>>>

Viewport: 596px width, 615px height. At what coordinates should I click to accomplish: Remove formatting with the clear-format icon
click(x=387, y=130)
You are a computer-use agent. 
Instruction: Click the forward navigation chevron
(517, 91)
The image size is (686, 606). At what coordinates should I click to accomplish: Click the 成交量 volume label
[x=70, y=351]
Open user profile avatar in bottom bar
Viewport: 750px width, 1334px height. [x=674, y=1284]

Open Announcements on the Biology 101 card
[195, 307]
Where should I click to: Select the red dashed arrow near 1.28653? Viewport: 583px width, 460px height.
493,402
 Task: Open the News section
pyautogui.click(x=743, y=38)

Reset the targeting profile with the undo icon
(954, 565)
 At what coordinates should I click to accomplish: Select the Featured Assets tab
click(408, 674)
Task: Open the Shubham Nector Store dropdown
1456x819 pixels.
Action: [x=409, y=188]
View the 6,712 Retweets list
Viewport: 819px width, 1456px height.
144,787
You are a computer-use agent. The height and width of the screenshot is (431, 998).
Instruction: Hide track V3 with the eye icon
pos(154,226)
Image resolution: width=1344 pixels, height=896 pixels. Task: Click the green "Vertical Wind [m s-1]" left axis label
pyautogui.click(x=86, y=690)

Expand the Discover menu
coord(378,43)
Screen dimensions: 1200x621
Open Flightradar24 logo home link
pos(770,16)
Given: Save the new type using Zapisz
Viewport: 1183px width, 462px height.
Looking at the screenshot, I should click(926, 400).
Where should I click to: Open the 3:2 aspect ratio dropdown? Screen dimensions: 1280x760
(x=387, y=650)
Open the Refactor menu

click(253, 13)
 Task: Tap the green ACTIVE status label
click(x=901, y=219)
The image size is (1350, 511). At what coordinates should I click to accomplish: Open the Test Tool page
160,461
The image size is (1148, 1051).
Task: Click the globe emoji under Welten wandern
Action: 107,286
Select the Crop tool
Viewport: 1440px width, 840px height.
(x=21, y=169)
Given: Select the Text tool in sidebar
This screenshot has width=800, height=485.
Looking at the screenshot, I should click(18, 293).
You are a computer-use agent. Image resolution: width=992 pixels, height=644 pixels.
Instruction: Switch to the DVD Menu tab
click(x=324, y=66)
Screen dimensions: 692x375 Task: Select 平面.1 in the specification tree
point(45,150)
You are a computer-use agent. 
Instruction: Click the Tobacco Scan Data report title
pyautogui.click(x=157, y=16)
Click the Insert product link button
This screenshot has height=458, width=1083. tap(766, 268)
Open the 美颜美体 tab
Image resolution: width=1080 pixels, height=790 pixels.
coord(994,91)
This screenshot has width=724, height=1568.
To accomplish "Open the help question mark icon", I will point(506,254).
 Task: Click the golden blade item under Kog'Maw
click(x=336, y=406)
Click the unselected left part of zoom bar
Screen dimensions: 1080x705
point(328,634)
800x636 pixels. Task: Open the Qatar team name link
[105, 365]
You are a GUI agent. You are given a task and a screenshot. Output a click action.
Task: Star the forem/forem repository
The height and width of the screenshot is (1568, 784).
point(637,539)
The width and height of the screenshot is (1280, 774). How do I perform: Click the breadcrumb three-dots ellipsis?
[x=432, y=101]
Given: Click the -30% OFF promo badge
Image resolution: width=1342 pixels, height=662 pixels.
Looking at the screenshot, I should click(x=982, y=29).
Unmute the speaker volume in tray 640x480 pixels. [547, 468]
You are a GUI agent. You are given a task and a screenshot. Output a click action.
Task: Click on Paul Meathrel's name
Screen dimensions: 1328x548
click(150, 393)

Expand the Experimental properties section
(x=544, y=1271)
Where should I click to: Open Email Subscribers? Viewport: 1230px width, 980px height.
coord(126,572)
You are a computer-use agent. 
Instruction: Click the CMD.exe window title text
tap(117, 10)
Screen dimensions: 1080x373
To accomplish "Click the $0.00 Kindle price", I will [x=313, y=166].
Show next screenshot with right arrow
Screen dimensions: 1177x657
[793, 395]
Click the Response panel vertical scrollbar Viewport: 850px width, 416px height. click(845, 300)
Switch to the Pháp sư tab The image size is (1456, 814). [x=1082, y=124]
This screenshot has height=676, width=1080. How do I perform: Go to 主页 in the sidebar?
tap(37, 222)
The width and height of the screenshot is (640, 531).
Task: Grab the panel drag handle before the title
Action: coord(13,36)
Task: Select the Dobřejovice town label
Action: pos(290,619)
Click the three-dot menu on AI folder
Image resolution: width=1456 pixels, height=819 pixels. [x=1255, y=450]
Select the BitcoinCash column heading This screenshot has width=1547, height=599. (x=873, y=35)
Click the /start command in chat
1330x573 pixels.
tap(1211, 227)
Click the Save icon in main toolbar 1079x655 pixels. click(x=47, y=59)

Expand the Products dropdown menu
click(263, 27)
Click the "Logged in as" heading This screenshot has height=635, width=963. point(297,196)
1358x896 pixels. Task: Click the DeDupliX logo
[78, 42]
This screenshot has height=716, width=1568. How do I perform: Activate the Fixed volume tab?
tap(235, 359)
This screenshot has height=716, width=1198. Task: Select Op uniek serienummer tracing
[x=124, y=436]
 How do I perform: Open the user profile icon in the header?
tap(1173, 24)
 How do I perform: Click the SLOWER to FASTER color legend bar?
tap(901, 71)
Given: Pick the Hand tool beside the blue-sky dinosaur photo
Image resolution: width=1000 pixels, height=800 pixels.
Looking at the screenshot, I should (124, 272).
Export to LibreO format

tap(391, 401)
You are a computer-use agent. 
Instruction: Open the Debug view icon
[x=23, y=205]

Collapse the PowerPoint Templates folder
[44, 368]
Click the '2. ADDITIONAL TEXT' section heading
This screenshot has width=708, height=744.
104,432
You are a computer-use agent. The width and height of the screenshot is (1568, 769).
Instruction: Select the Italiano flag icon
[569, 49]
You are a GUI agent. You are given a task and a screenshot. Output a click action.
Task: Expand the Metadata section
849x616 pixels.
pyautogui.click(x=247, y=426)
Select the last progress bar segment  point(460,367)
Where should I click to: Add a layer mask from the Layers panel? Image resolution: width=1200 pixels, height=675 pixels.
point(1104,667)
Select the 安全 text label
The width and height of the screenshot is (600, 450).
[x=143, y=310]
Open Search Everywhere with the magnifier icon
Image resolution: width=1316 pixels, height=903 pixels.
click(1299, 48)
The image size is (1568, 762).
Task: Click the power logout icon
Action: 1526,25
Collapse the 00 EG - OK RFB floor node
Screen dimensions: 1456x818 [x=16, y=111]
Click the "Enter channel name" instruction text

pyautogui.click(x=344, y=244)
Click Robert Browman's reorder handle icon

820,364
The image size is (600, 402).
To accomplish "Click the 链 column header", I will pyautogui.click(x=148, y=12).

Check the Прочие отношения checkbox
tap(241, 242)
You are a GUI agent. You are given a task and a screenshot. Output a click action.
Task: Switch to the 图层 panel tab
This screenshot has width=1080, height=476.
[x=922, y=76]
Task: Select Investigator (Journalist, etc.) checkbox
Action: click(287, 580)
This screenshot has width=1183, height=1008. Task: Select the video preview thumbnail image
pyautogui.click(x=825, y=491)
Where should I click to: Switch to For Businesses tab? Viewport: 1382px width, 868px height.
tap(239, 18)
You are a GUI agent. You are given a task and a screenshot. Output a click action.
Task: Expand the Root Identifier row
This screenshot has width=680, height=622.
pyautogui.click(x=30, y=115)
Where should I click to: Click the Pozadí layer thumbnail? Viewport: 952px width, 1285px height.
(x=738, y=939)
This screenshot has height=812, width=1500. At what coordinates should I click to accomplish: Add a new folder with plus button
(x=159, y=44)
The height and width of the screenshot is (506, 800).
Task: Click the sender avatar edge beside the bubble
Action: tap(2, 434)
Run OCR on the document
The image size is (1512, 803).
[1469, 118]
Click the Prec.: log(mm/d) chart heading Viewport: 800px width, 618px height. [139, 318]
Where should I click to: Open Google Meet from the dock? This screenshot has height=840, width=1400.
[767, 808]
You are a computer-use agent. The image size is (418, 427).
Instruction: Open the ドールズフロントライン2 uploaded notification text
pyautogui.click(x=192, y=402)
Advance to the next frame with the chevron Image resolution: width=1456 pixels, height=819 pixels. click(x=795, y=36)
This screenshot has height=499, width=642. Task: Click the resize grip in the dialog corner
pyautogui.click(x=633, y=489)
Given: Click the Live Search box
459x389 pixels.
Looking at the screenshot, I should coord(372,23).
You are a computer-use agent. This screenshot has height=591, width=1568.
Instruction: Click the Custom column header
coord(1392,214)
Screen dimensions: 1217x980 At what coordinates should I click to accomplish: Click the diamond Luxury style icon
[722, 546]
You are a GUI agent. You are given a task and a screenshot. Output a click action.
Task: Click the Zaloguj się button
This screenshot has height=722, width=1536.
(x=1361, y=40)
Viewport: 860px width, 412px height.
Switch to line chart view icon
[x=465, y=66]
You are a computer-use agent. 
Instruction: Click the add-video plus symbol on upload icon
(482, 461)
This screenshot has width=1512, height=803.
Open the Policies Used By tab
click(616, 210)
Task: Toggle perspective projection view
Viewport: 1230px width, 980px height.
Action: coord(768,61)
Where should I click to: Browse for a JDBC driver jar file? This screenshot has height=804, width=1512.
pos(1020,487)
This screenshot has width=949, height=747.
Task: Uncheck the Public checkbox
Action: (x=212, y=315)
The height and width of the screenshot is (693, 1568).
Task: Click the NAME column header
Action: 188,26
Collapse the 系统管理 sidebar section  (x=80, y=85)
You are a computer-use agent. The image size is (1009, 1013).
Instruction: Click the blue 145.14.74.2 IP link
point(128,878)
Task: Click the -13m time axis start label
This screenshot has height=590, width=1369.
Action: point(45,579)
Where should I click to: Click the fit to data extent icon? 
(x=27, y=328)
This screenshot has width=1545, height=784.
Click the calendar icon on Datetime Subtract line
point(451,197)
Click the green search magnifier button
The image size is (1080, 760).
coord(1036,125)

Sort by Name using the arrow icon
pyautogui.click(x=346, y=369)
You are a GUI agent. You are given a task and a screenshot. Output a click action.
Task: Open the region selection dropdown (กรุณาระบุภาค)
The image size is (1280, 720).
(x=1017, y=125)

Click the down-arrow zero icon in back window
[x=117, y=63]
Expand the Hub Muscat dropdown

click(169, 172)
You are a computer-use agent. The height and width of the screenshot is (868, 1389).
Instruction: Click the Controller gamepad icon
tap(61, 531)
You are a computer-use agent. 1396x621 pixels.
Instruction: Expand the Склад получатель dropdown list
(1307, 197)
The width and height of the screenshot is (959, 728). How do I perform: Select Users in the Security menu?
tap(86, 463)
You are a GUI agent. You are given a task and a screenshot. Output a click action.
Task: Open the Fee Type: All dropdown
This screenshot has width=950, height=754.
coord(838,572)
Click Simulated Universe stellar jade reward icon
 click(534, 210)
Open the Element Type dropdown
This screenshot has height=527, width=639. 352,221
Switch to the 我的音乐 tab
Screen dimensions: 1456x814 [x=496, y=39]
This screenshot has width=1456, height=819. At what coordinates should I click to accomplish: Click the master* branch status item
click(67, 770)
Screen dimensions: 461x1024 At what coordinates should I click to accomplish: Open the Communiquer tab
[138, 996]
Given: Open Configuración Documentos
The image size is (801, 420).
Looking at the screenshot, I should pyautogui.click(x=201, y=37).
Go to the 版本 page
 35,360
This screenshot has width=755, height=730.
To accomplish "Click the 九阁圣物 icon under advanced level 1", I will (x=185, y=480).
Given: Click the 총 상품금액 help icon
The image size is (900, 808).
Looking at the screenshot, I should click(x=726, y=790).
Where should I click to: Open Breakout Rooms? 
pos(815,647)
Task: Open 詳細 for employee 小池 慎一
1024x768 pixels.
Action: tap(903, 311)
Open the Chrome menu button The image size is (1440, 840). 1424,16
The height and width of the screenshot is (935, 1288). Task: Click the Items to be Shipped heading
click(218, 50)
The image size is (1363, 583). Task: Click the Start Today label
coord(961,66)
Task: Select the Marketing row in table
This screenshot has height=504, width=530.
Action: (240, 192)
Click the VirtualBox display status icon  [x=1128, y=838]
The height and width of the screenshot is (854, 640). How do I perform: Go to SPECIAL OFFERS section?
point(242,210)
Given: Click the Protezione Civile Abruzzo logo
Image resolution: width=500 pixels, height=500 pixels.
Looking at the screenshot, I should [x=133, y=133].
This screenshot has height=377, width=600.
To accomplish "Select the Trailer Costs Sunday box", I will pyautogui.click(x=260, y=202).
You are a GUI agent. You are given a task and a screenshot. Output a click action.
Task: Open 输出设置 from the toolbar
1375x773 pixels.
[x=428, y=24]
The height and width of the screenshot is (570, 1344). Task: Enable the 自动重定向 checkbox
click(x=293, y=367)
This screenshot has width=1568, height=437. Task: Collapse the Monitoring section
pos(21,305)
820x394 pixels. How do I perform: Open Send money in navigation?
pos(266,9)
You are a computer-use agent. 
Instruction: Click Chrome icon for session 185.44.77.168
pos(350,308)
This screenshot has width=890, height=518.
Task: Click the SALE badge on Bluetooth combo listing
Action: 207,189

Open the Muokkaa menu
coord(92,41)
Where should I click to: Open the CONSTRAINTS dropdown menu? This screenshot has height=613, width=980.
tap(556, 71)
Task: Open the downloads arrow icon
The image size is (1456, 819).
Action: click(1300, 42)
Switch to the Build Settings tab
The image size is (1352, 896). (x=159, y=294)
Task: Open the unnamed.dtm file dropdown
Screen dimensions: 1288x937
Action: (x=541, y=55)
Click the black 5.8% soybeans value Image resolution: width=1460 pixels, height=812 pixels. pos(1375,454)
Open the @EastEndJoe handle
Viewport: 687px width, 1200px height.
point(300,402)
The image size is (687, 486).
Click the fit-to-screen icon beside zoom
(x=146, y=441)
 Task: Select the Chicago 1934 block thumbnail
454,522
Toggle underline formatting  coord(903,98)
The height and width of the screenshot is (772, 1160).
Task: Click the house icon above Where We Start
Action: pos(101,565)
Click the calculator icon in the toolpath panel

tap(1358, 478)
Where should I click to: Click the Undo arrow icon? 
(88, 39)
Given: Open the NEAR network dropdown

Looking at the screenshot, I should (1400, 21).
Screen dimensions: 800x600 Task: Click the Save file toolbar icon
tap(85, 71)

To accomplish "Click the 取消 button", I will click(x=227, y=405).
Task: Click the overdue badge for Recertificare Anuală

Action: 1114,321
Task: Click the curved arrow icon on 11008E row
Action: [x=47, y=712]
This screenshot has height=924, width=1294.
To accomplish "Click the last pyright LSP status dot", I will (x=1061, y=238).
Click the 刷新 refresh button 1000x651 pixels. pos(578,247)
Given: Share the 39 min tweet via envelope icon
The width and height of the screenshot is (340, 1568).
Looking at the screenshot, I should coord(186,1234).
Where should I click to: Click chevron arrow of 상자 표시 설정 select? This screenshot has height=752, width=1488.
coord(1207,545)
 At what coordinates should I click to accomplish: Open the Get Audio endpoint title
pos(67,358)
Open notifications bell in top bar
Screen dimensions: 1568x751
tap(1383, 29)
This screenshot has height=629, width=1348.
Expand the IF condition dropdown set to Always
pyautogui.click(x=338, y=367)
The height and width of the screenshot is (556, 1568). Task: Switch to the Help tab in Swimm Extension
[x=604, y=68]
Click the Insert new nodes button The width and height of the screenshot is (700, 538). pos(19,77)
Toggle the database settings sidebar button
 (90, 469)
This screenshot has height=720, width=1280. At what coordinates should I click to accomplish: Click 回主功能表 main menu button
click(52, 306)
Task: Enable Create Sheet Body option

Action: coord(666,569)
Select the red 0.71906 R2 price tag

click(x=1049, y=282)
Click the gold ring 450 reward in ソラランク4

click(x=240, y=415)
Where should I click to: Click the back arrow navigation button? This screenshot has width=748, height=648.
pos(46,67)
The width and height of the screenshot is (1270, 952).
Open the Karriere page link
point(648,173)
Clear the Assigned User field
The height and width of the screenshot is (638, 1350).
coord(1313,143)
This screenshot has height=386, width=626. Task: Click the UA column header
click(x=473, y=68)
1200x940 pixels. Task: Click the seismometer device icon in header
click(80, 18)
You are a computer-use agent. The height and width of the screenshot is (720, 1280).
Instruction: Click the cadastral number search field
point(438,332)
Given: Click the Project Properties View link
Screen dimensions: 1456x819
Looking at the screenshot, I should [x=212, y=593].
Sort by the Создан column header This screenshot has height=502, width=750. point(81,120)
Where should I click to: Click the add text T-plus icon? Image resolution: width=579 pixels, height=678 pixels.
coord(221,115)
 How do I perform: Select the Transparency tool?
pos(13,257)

<<<

▸ Problem:
Rewrite the stretch of the listing above from the line containing "Task: Click the overdue" through the line containing "will (x=1061, y=238)." as a numbered list, leaving out blank lines.

▸ Correct response:
1. Task: Click the overdue badge for Recertificare Anuală
2. Action: 1114,321
3. Task: Click the curved arrow icon on 11008E row
4. Action: [x=47, y=712]
5. This screenshot has height=924, width=1294.
6. To accomplish "Click the last pyright LSP status dot", I will (x=1061, y=238).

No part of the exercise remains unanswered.